The father would not be substantially prejudiced if the default judgment is set aside, the mother argues, because the father stated at the hearing on her motion to set aside that his main concern was visitation with his children and not obtaining primary physical custody of the children. Furthermore, the mother argues that the father did not provide any evidence at the hearing on her motion or make any allegations that he would be unfairly prejudiced if the default judgment were set aside. The record shows that the mother filed her motion to set aside the default judgment within one week after the default judgment was entered. Thus, we conclude that the father would not be substantially prejudiced if the trial court held an evidentiary hearing to determine the merits of the father's petition.

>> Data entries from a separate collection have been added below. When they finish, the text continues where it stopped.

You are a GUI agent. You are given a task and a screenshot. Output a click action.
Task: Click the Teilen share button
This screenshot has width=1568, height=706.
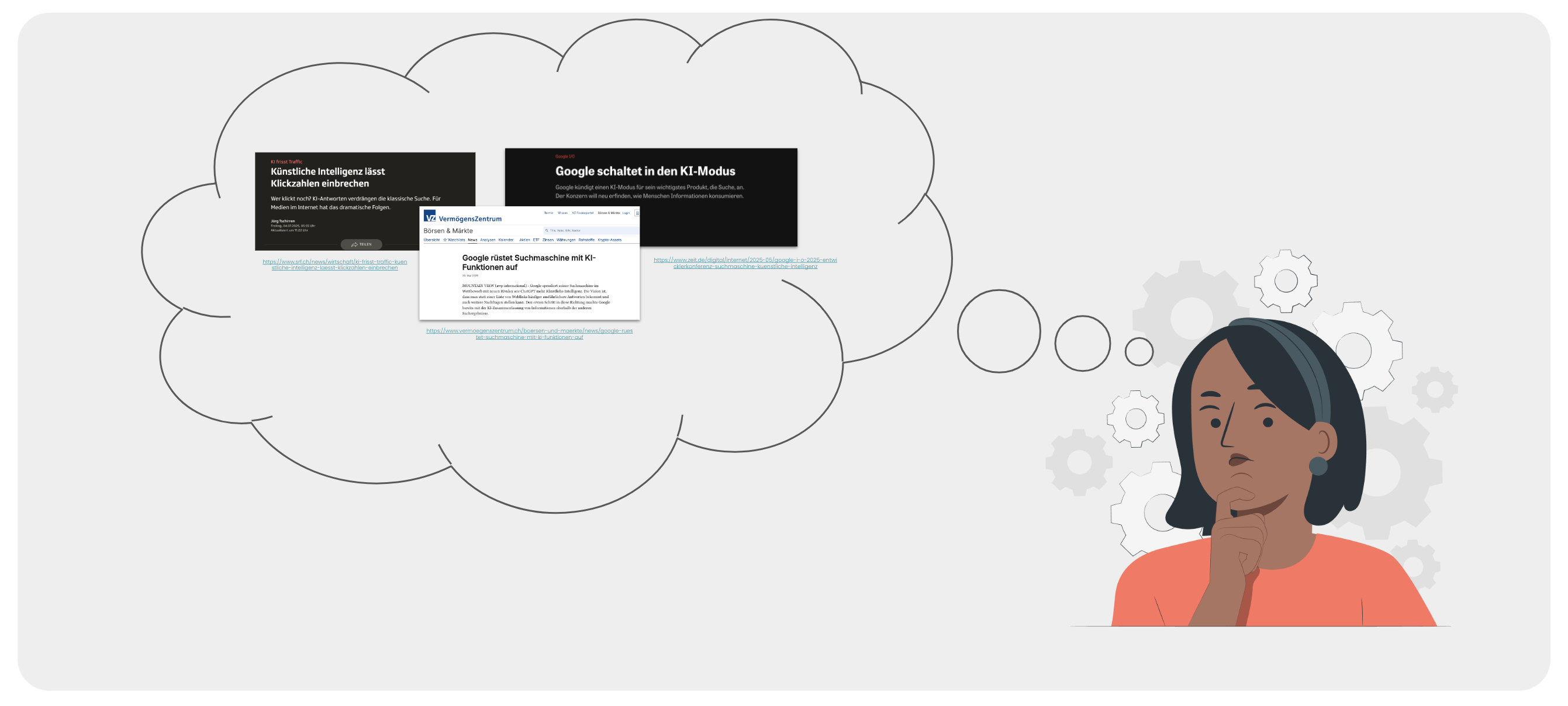click(x=361, y=245)
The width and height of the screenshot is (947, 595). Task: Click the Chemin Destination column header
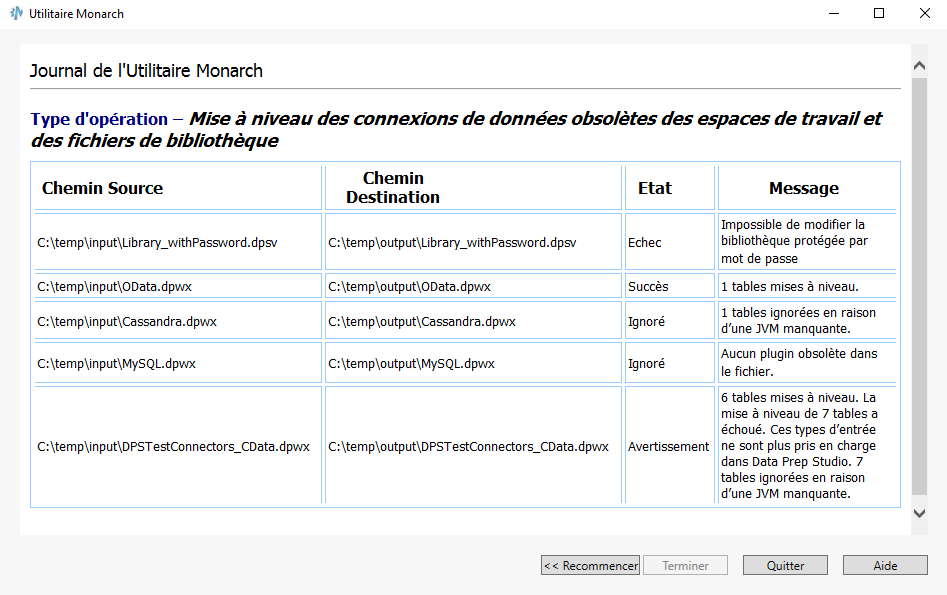pos(393,188)
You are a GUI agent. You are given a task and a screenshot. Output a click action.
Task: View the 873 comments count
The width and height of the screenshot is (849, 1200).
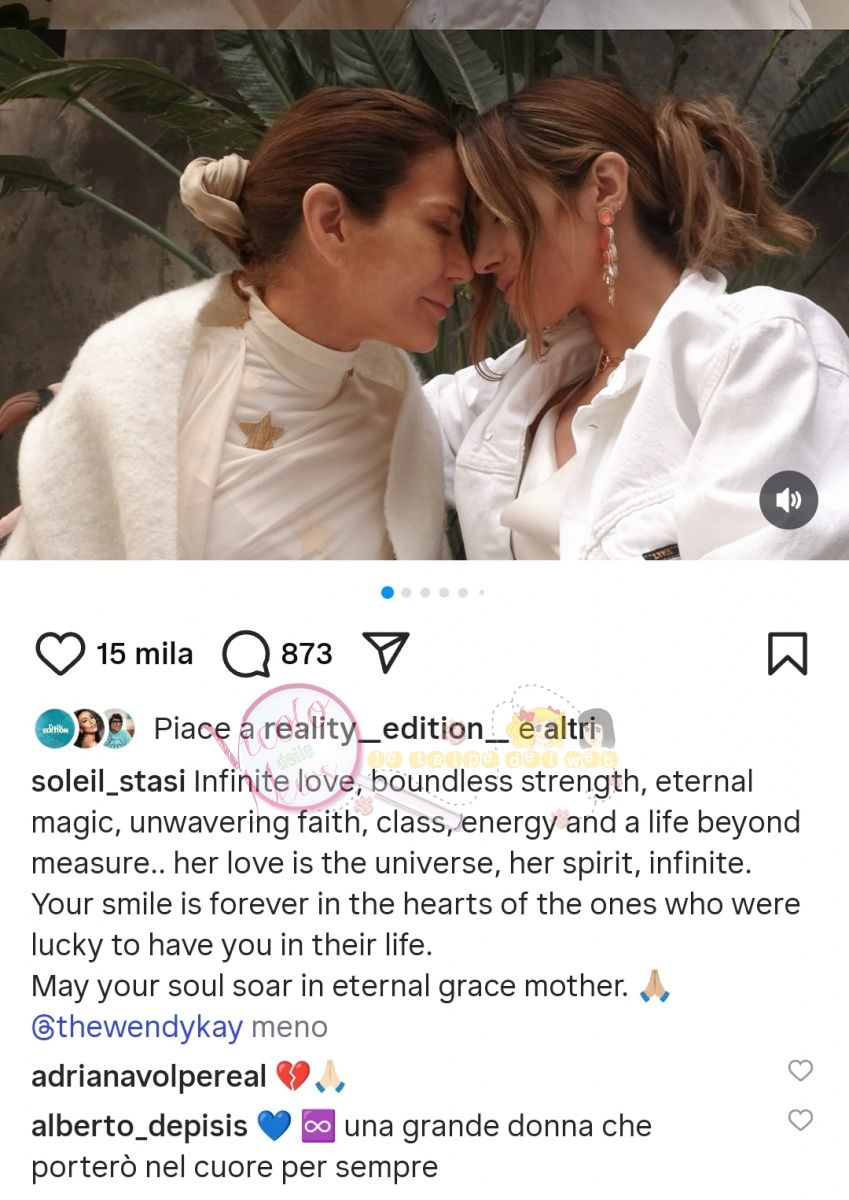click(x=306, y=654)
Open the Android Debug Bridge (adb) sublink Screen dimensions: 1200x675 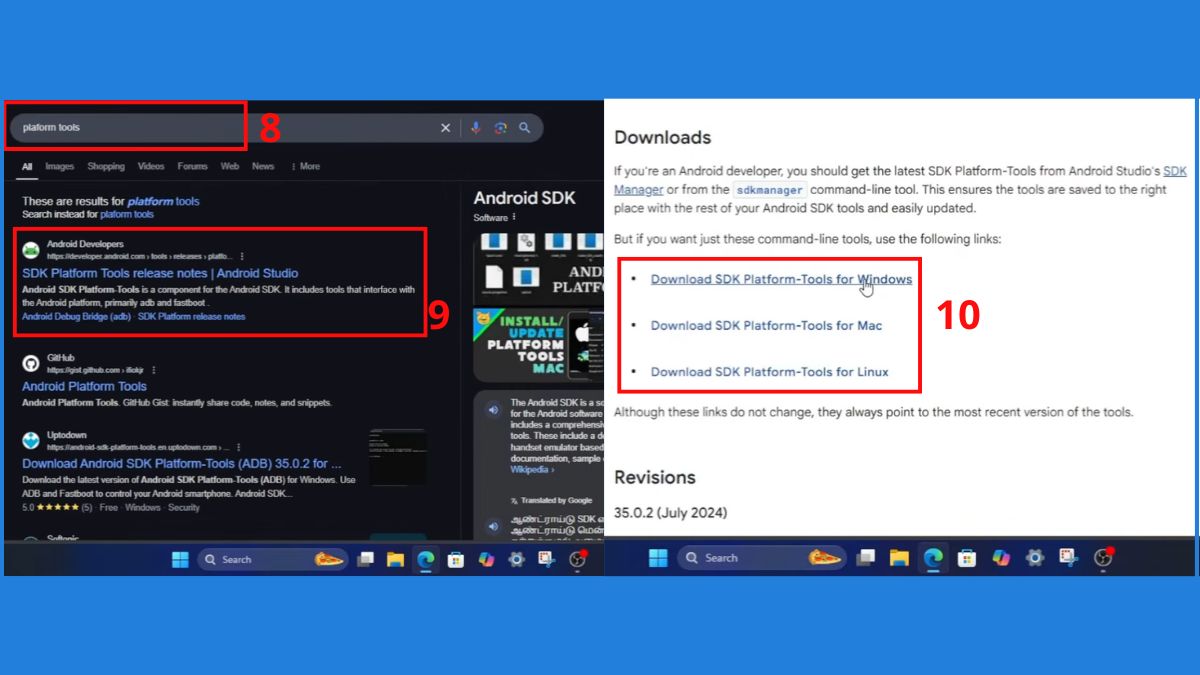pyautogui.click(x=77, y=316)
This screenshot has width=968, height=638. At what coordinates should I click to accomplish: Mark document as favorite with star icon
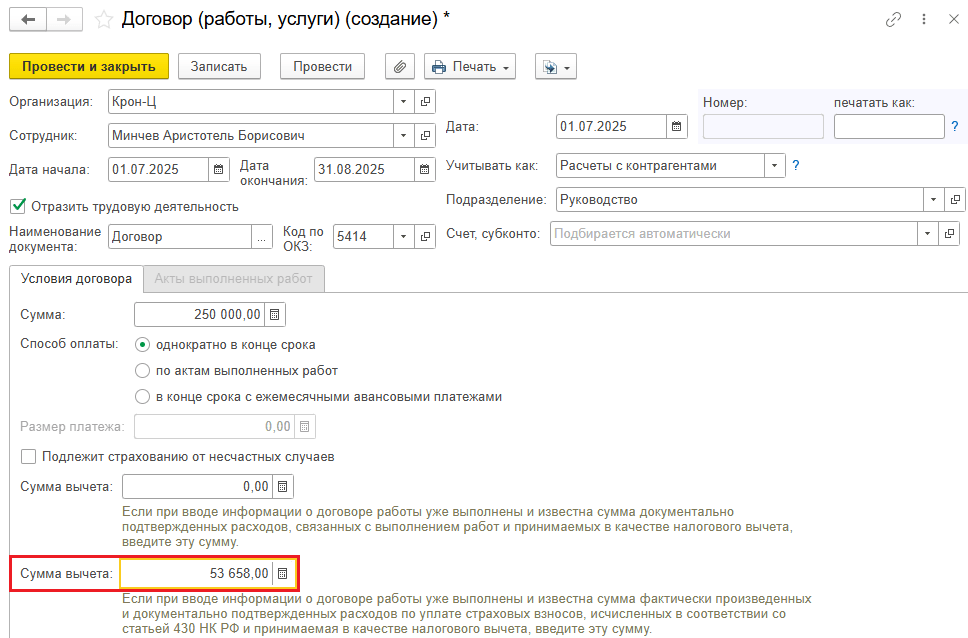click(x=103, y=19)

Lastly, the mother argues that the default judgment was not the result of any culpable conduct. She argues that her conduct was not committed willfully or made in bad faith but was instead the result of negligence on her part. “Conduct committed wilfully or in bad faith constitutes culpable conduct for purposes of determining whether a default judgment should be set aside. Negligence by itself is insufficient.” Kirtland, 524 So.2d at 607. Willful or bad-faith conduct includes “incessant and flagrant disrespect for court rules, deliberate and knowing disregard for judicial authority, or intentional nonresponsiveness.” Id. at 608. “However, a defaulting party's reasonable explanation for inaction and noncompliance may preclude a finding of culpability.” Id.
At the hearing on the mother's motion to set aside the default judgment, the mother stated that she incorrectly believed that her presence was not necessary at the hearing on the father's petition for a modification of custody and child support. Instead, she says, she believed a guardian ad litem would be appointed to represent the children's best interests as had occurred in the parties' previous divorce proceedings. We agree that, given the prior history in their case, the mother's belief that a guardian ad litem would be appointed to represent the minor children was a plausible explanation for her absence at the hearing. Furthermore, upon learning of the default judgment, the mother promptly hired counsel and filed a motion to set aside the judgment. We conclude that the mother's absence at the hearing was not the result of willful or bad-faith conduct but was instead, at most, negligence.
Based on the foregoing, we find that the mother has demonstrated that each of the Kirtland factors weigh in her favor. She has established a meritorious defense, has shown that the father would not be unduly prejudiced, and has proven that her failure to appear at the hearing on the father's petition did not constitute culpable conduct. We therefore conclude that the trial court abused its discretion in failing to grant the mother's motion to set aside the default judgment. Accordingly, we reverse the trial court's judgment and remand the cause for further proceedings.
REVERSED AND REMANDED.
PITTMAN, THOMAS, MOORE, and DONALDSON, JJ., concur.